Vision positive

Hiver 2016 

VIHsuel : Réflexions

Il y a environ d’un an, j’ai assisté à une retraite bouddhiste en silence de trois jours, dans les Laurentides, à une demi-heure de chez moi, au Québec. Durant ces retraites, les participants méditent en silence en pratiquant la marche de pleine conscience, contemplant la nature et le paysage harmonieux. Nous ne parlons que brièvement au souper. L’expérience est très intense.

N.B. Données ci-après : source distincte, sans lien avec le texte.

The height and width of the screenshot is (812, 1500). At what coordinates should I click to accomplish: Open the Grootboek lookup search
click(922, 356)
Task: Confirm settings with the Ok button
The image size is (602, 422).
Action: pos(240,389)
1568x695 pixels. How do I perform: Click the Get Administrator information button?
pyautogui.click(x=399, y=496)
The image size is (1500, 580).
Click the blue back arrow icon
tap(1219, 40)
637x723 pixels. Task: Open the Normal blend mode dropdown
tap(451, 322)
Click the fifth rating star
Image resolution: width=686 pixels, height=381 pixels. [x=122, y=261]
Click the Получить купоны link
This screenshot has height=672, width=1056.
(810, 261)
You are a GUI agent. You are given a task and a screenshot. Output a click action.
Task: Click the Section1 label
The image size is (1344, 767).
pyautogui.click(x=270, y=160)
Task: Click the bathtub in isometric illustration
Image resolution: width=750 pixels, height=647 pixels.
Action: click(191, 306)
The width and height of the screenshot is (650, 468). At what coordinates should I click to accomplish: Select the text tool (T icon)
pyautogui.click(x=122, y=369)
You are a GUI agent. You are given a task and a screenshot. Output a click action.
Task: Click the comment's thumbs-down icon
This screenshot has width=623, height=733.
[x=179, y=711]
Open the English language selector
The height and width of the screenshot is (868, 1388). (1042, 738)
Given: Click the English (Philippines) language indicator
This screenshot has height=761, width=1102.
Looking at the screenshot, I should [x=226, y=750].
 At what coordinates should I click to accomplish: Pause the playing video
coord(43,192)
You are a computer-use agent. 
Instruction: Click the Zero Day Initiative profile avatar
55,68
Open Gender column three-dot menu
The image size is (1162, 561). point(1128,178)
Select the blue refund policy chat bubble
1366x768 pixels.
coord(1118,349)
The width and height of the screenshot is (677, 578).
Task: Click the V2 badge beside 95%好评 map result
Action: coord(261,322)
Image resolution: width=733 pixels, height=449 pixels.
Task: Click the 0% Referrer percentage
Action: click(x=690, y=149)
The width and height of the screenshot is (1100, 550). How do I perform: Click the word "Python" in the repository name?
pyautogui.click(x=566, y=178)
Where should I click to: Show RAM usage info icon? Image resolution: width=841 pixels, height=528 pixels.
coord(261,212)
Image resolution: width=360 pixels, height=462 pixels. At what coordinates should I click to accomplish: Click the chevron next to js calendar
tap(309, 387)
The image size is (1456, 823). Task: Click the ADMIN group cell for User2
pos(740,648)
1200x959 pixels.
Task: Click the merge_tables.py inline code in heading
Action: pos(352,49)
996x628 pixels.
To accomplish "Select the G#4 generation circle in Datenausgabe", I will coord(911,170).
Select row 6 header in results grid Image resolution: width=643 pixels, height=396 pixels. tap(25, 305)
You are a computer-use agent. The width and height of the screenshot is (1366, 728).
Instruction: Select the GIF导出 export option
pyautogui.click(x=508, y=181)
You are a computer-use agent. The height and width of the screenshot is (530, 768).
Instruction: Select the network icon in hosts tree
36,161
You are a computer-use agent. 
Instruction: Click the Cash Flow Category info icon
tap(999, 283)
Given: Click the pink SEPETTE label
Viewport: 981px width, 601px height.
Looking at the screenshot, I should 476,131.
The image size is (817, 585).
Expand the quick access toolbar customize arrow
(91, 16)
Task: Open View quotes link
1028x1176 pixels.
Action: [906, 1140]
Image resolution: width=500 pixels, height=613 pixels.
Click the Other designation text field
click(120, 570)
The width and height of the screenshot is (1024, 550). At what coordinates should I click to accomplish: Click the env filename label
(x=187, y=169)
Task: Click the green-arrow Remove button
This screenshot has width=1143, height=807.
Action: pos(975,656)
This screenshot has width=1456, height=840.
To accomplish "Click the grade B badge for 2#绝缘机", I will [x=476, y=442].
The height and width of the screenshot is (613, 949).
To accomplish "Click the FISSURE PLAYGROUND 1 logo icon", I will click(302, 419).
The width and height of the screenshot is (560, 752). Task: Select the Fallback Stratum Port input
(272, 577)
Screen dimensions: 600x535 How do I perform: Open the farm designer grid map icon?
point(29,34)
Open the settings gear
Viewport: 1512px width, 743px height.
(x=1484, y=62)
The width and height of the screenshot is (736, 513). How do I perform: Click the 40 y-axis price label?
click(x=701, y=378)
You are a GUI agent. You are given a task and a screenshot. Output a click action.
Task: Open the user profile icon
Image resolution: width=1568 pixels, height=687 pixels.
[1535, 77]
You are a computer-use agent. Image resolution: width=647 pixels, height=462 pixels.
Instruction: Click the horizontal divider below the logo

Lors de l’une de mes marches silencieuses, j’ai vu un magnifique nénuphar se détachant des flots sombres, le chaud soleil se reflétant à la surface de l’eau. Il fallait que je le prenne en photo. L’eau est symbole de vie. Je me vois comme étant le magnifique nénuphar qui fleurit dans la fange noire.

Ma vie d’aujourd’hui a ses racines dans la noirceur et le tourment du VIH des années 80. J’ai connu le choc, le chagrin et la dépression par suite de mon diagnostic. J’étais un militant, impliqué dans un organisme communautaire en VIH de Montréal, le Comité des personnes atteintes du VIH du Québec. J’ai participé à de nombreuses manifestations dans la rue pour réclamer l’accès aux traitements du VIH, même si à cette fin, il fallait me coucher sur l’asphalte dur, et m’exposer au danger de la brutalité policière.

Je me rends compte aujourd’hui que c’était le début de mon cheminement vers la paix et la tranquillité. Lorsque je réfléchis aux 30 dernières années où j’ai survécu avec le VIH, je vois que je me suis accommodé de ma maladie et que je l’ai acceptée. J’ai réalisé mes rêves d’aller à l’université et de devenir un artiste et un écrivain. J’ai une fabuleuse brochette d’amis.

La photographie consiste à capter la bonne lumière. Ce que j’écris sur ma vie peut être très sombre, mais la photographie m’aide à trouver la lumière dans les ténèbres.